# Aim of the exercise
Retype the listing below exactly, beginning at the line that contains "Where should I click to: Expand" and ending with its last line.

# Records for this task
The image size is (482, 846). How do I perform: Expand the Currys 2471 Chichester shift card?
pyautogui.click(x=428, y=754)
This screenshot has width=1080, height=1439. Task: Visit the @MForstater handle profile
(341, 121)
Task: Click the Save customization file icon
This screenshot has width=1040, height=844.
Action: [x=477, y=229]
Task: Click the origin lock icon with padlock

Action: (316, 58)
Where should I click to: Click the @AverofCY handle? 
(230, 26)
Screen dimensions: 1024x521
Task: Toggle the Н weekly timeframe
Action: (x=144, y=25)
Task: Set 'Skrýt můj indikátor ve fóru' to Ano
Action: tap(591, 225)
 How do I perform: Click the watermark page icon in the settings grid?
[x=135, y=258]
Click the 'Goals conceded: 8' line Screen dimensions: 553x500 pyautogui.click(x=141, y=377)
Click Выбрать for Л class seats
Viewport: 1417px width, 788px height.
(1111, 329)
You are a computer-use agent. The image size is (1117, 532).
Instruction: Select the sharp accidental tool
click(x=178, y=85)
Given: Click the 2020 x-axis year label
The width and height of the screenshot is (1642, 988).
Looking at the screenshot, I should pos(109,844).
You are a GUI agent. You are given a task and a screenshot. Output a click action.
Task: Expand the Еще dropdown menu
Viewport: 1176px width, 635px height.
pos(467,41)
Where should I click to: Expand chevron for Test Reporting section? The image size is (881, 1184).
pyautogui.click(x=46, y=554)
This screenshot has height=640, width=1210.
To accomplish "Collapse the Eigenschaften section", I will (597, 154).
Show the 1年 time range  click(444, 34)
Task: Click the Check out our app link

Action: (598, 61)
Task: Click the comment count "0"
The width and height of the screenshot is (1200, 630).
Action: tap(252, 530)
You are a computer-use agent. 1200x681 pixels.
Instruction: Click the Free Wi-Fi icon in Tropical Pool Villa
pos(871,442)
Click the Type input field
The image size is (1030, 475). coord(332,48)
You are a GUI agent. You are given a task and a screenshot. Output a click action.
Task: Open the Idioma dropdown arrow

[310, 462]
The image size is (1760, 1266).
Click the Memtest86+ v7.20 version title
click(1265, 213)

# Task response
Where should I click to: Expand chevron for Test Reporting section? The image size is (881, 1184).
pyautogui.click(x=46, y=554)
This screenshot has height=640, width=1210.
To accomplish "Collapse the Eigenschaften section", I will (597, 154).
Show the 1年 time range  click(444, 34)
Task: Click the Check out our app link

Action: (598, 61)
Task: Click the comment count "0"
The width and height of the screenshot is (1200, 630).
Action: tap(252, 530)
You are a computer-use agent. 1200x681 pixels.
Instruction: Click the Free Wi-Fi icon in Tropical Pool Villa
pos(871,442)
Click the Type input field
The image size is (1030, 475). coord(332,48)
You are a GUI agent. You are given a task and a screenshot. Output a click action.
Task: Open the Idioma dropdown arrow

[310, 462]
The image size is (1760, 1266).
Click the Memtest86+ v7.20 version title
click(1265, 213)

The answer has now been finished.